Svitolina was born in Odesa and has lived in Kharkiv, two cities that have been attacked by Russia.

“I talk a lot with my friends, with my family back in Ukraine, and it’s a horrible thing, but they are used to it now,” she said. “They are used to the alarms that are on. As soon as they hear something, they go to the bomb shelters. Sleepless nights. You know, it’s a terrible thing, but they tell me that now it’s a part of their life, which is very, very sad.”

Svitolina noted that she plays with a flag next to her name — unlike the Russians and Belarusians, who are allowed to play as neutral athletes.

“When I step on the court, I just try to think about the fighting spirit that all of us Ukrainians have and how Ukrainians are fighting for their values, for their freedom in Ukraine,” she said, “and me, I’m fighting here on my own front line.”

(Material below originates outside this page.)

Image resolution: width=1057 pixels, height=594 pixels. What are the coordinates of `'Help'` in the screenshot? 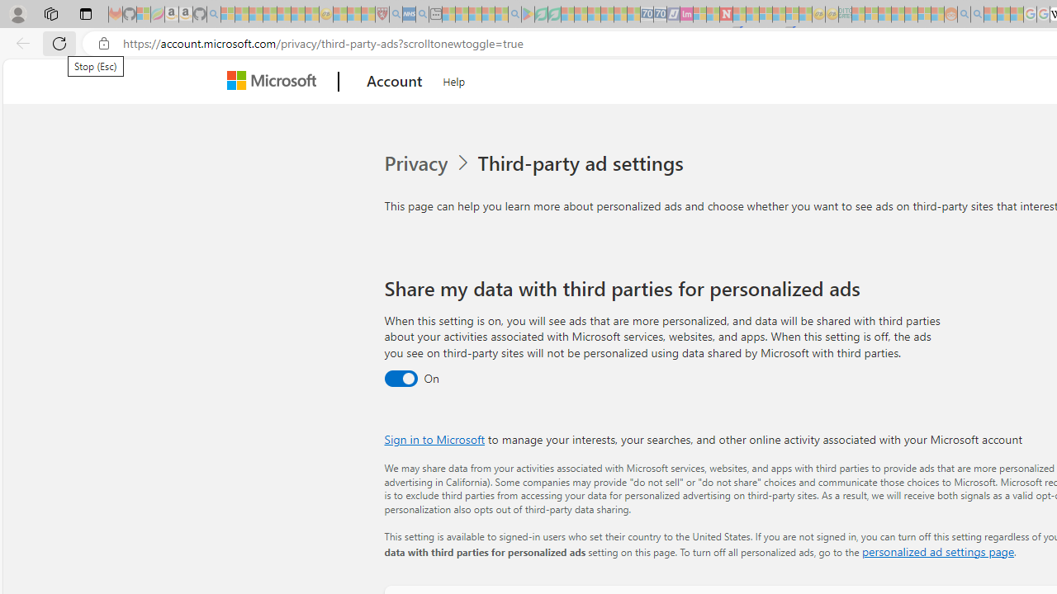 It's located at (454, 79).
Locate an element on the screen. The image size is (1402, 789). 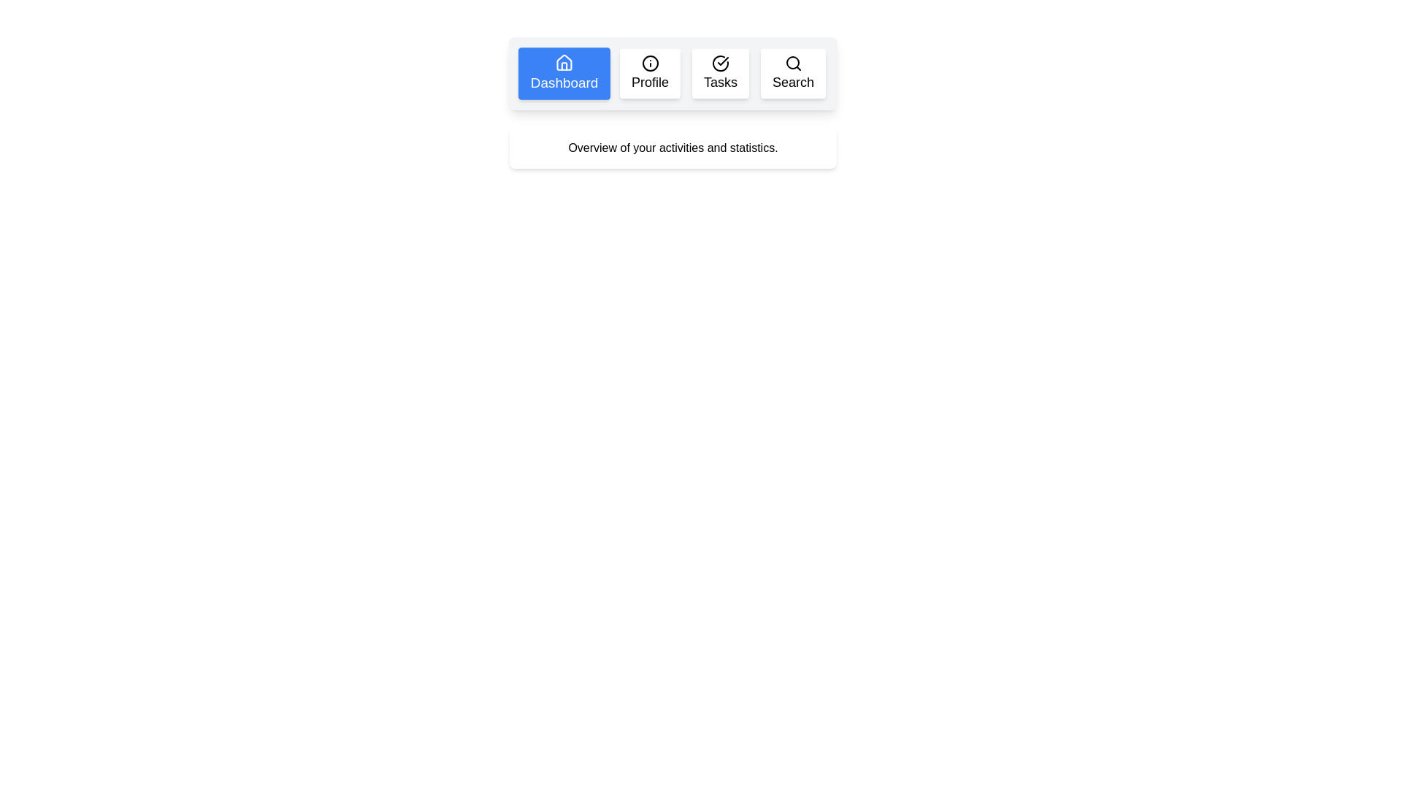
the tab labeled Search is located at coordinates (792, 73).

Svitolina said that she’s noticed “a lot of rubbish” concerning how tennis is reacting to the war.

“We have to focus on what the main point of what is going on,” she said. “Ukrainian people need help and need support. We are focusing on so many things like empty words, empty things that are not helping the situation, not helping anything.

“I want to invite everyone to focus on helping Ukrainians. That’s the main point of this, to help kids, to help women who lost their husbands because they are at the war, and they are fighting for Ukraine.

“You can donate. Couple of dollars might help and save lives. Or donate your time to something to help people.”